AIM OF THE EXERCISE -
Using the listing below, copy every line that mentions "screenshot".

PROVIDED INFORMATION -
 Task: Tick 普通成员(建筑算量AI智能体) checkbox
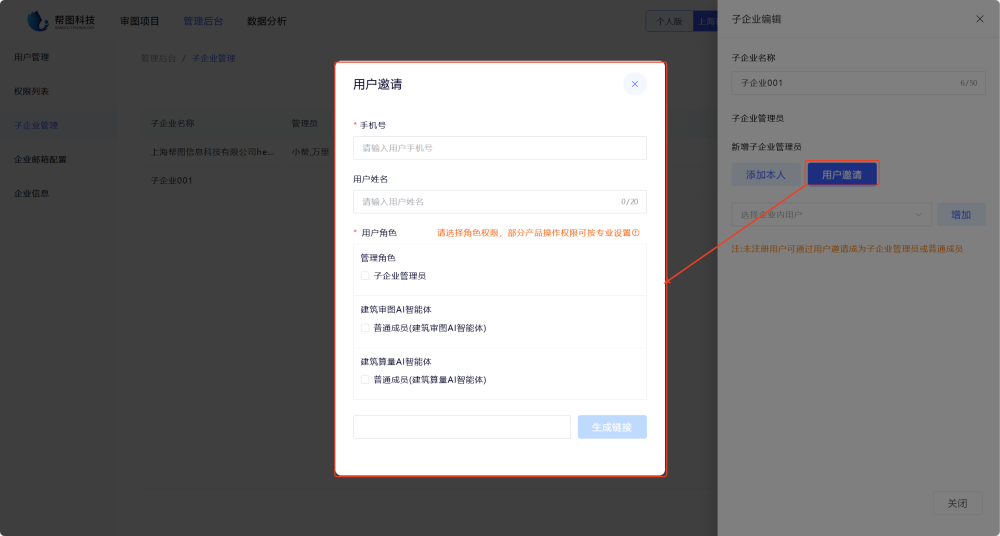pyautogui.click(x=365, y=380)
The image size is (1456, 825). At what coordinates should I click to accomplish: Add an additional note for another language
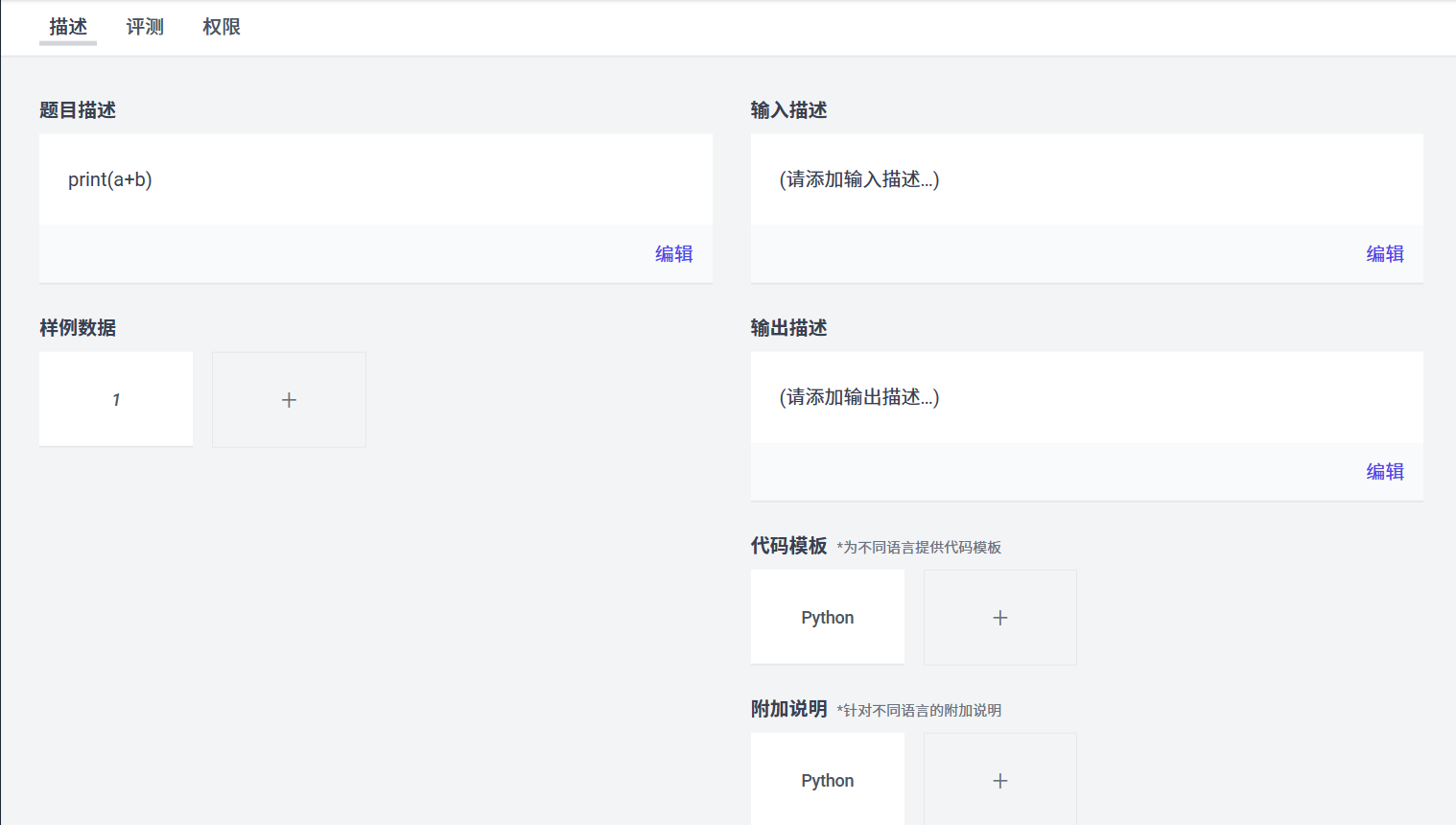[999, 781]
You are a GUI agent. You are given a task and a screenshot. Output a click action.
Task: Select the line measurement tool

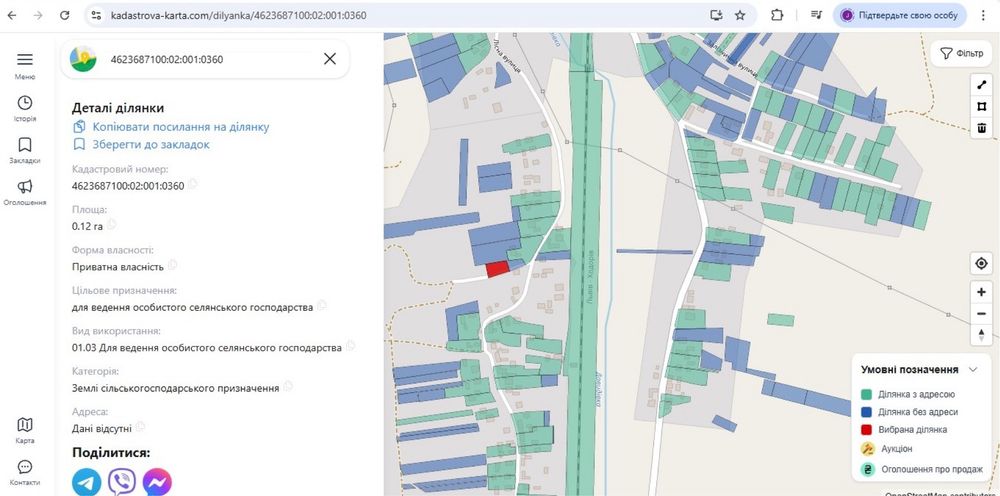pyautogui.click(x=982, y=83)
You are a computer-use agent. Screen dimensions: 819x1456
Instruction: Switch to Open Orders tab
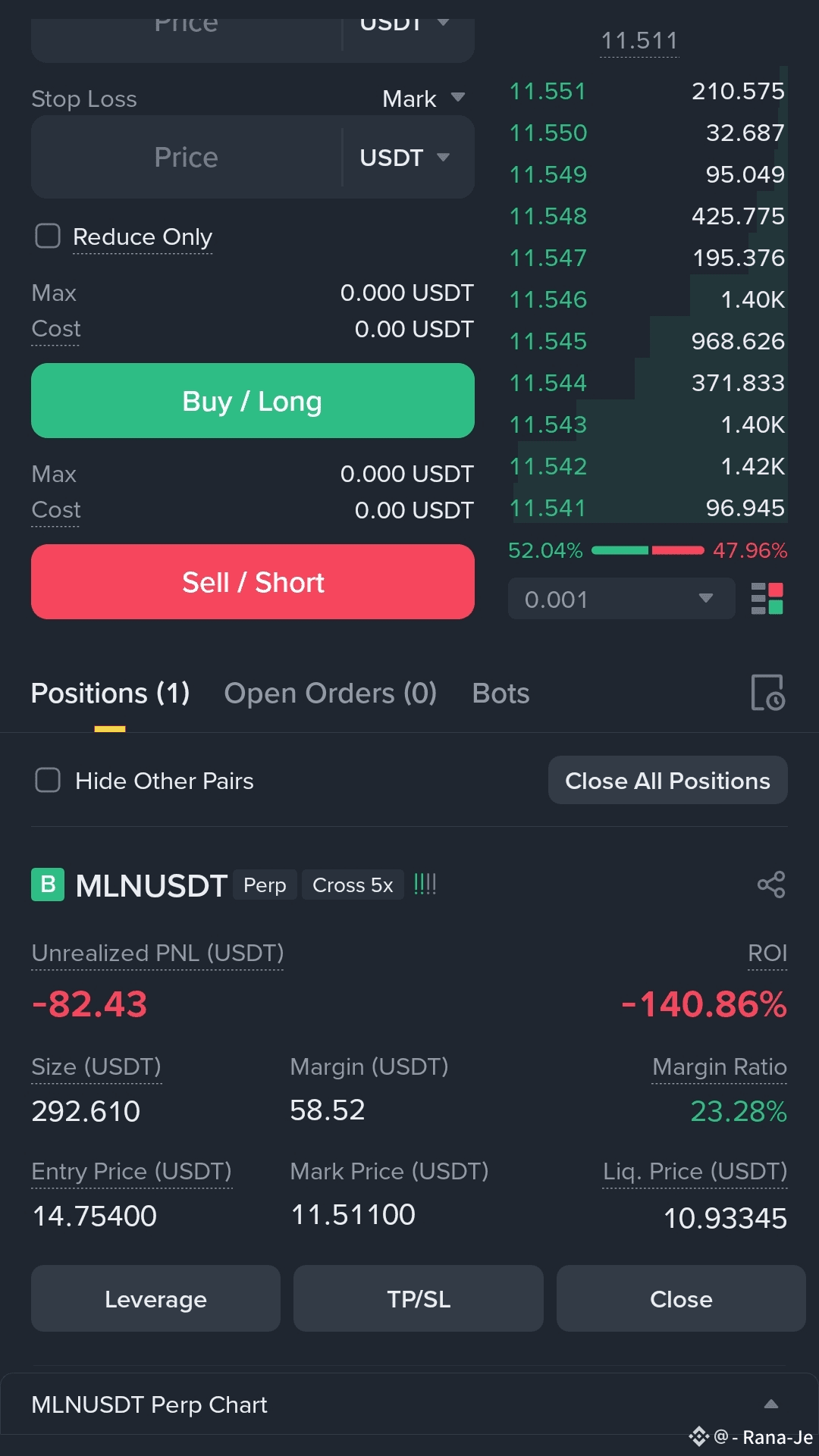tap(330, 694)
---
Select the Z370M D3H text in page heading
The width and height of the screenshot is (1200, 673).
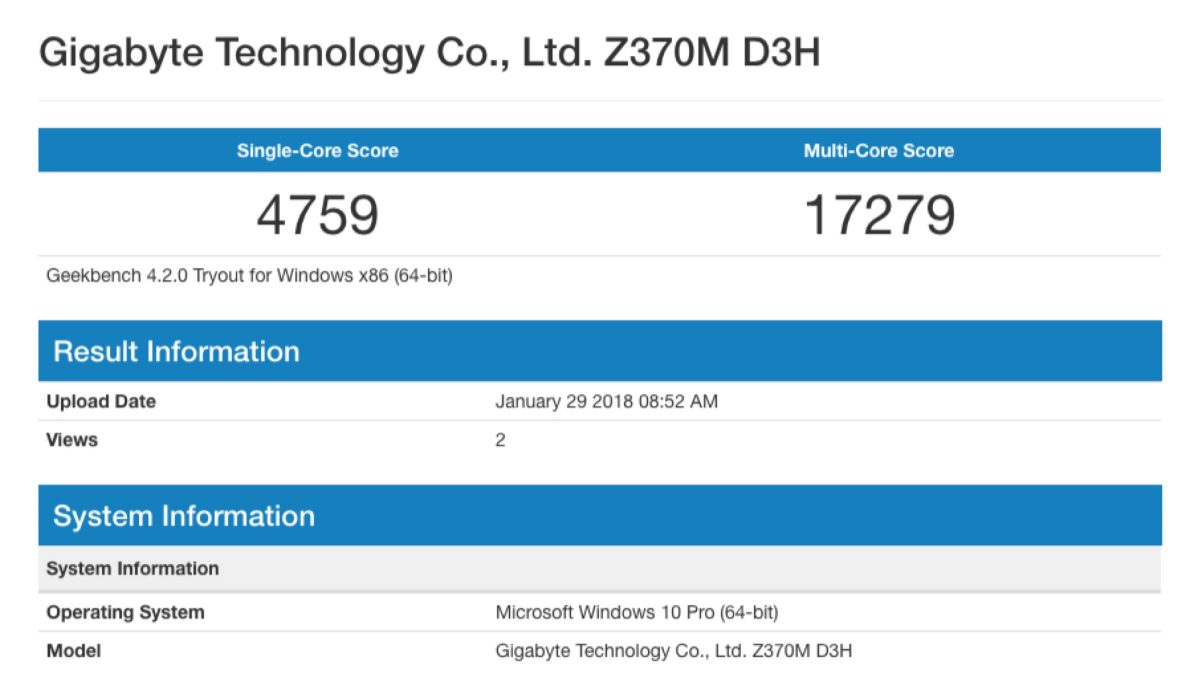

RESULT OF THE TASK -
You are a GUI agent. You are given a task and a screenshot. Output a click action.
The width and height of the screenshot is (1200, 673).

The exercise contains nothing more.